TEXT EXCERPT —
In the words of Issa, "This is too much."

Culture & Entertainment

Sadly, season four of Insecure is over. The show has given us another season of Black love, Black friendship, and Black stories that's much-needed in the very real world problems of 2020. But of course, the season finale gave us some major relationship themes to unpack, per usual. Last week, we were trying to keep up with Issa's efforts to juggle a rekindled relationship with Lawrence and transition into friend territory with Nathan, but that all went on pause when Condola (or Canola Oil as the internet not-so-lovingly refers to her as) reentered the scene with a more pressing issue.

Here's an in-depth recap of the season finale, but this is the short version…

Issa and Lawrence finally found their groove. All is good… until it isn't. Tiffany goes missing and her disappearance makes the whole crew reevaluate what relationships they're really fighting for. Then Lawrence drops a baby bomb, courtesy of Condola, on Issa and she's faced with the decision of whether she wants to fight for the relationship or not. Decisions, decisions…

"This is too much," was Issa's reaction to the news and the collective reaction of Black Twitter ever since the baby bomb was dropped. I for one, concur. That is TOO much. I can't say whether I'm Team Lawrence or Team Nathan, but I am Team Don't-Throw-A-Baby-In-The-Mix. Issa has just launched a new career and is coming into her own as a woman. Fitting a baby that isn't hers into that is an unnecessary complication. Now, being that I've never personally gone through this myself—being in love with someone who is having a baby with someone else—I'm sure that's a lot easier said than done.

Break babies do happen, and some couples do work things out and go onto to lead fruitful relationships within their new norm. Gabrielle Union and Dwyane Wade, Ludacris and his wife, Eudoxie Mbouguiengue, and more stars have been public examples of how having a baby outside of a relationship doesn't have to be the end of said relationship. But the behind-the-scenes work from both parties that it took to achieve this family bliss is not something to take lightly.

While it couldn't be me, it could be for someone else. So, I reached out to Insecure fans to find out this:

Is a break baby a deal breaker? What are some other deal breakers?

Baby? No. Kindergartener? Yes.

"Honestly, kids are not a deal breaker for me, but baby babies are. But it's not what you think.

PROVIDED DATA —
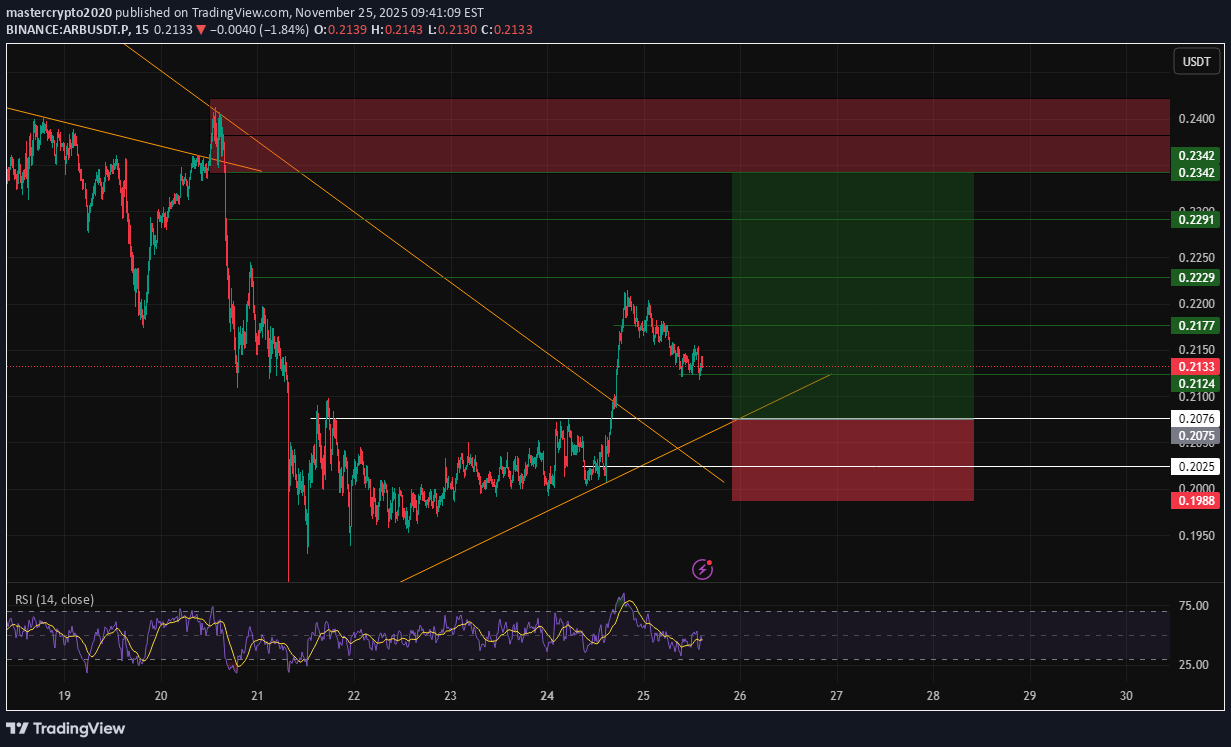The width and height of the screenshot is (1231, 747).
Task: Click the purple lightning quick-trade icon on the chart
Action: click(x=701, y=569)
* * *
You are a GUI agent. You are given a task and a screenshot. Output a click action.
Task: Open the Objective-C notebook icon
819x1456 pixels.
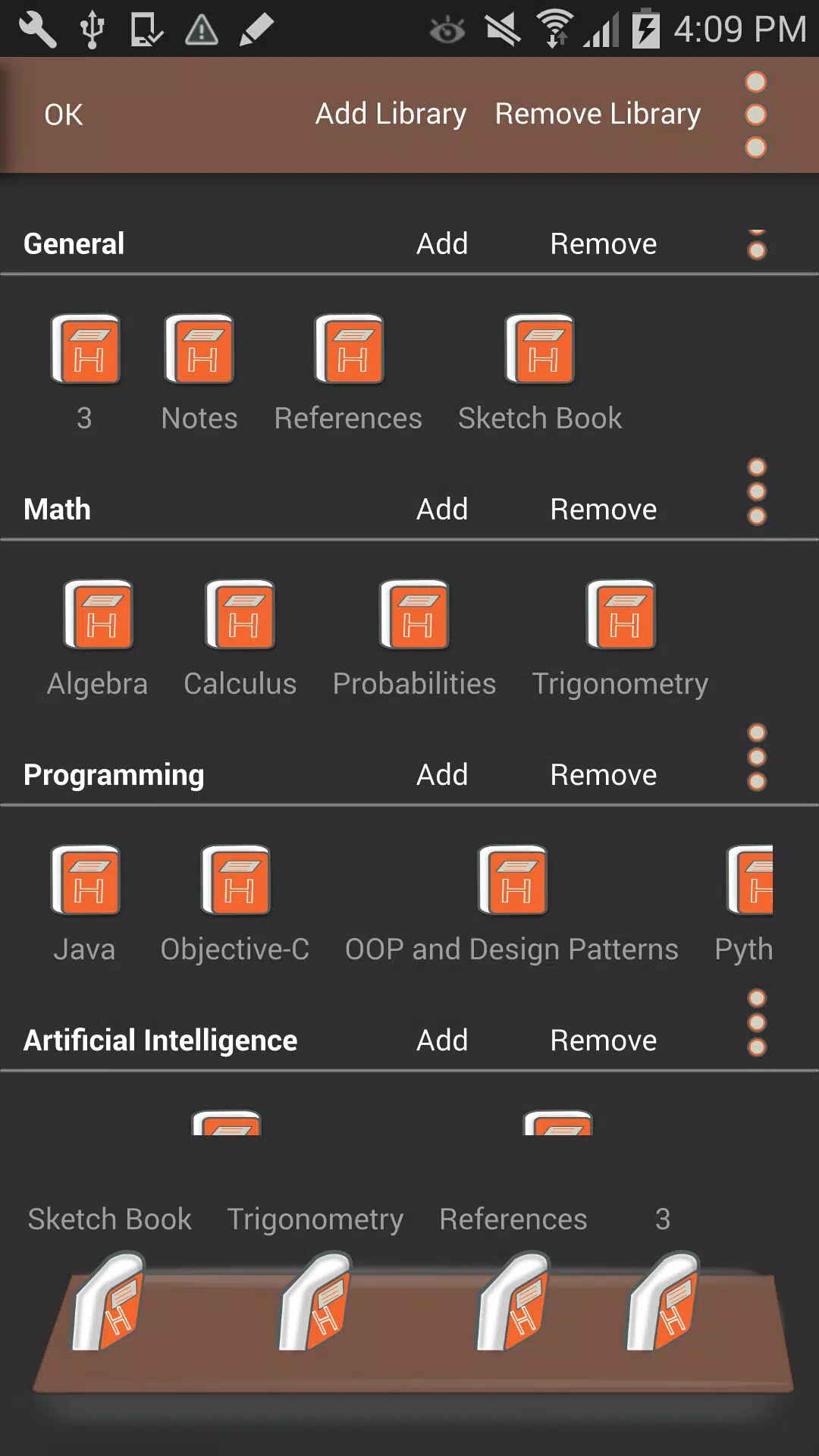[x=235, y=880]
* * *
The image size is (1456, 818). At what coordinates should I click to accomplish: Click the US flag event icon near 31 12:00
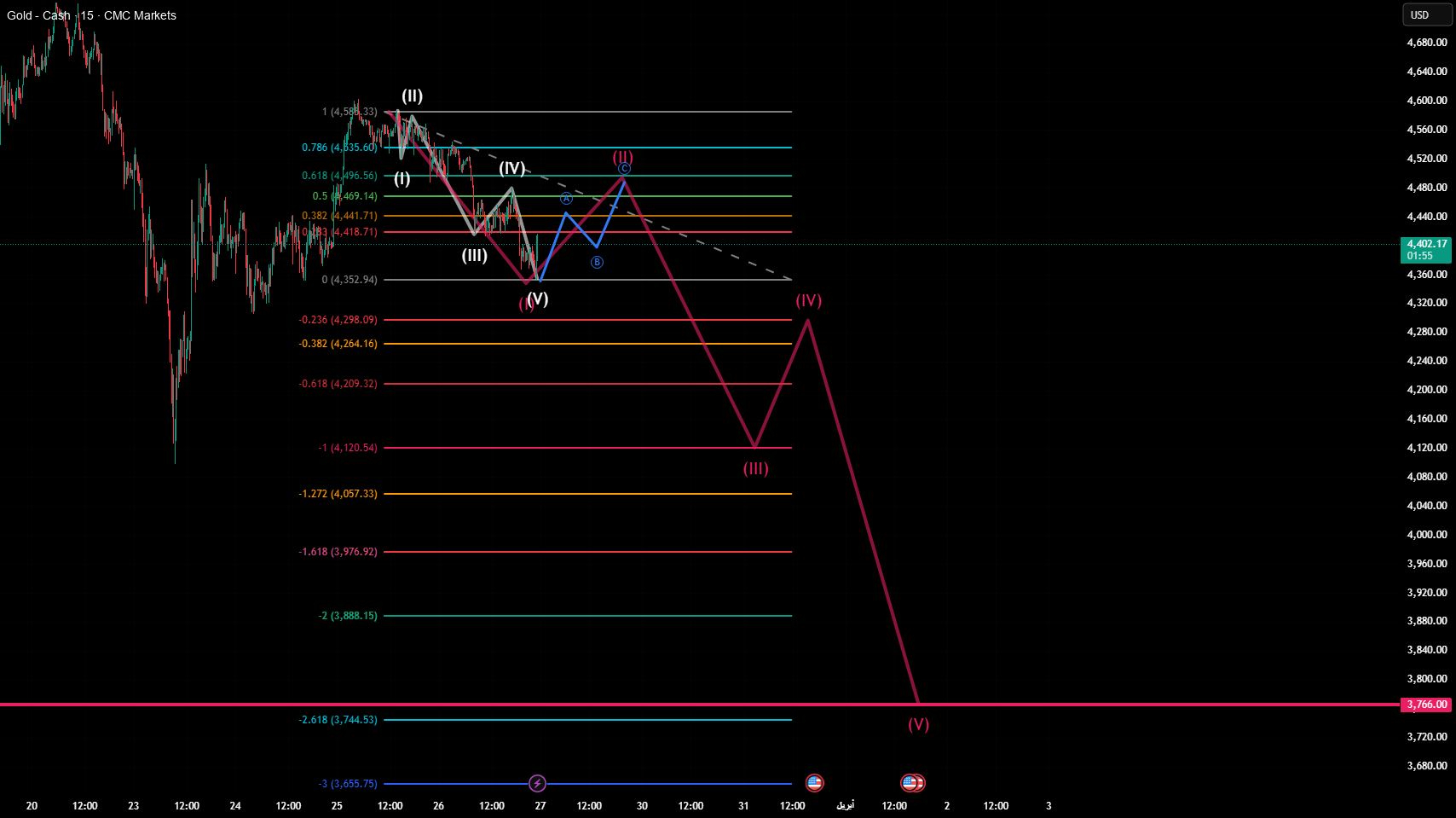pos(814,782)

TASK TO CARRY OUT —
Set down, word for word, the part of the Insecure text that opens with the words containing "Culture & Entertainment" and closes with "more pressing issue.".

RESULT —
Culture & Entertainment

Sadly, season four of Insecure is over. The show has given us another season of Black love, Black friendship, and Black stories that's much-needed in the very real world problems of 2020. But of course, the season finale gave us some major relationship themes to unpack, per usual. Last week, we were trying to keep up with Issa's efforts to juggle a rekindled relationship with Lawrence and transition into friend territory with Nathan, but that all went on pause when Condola (or Canola Oil as the internet not-so-lovingly refers to her as) reentered the scene with a more pressing issue.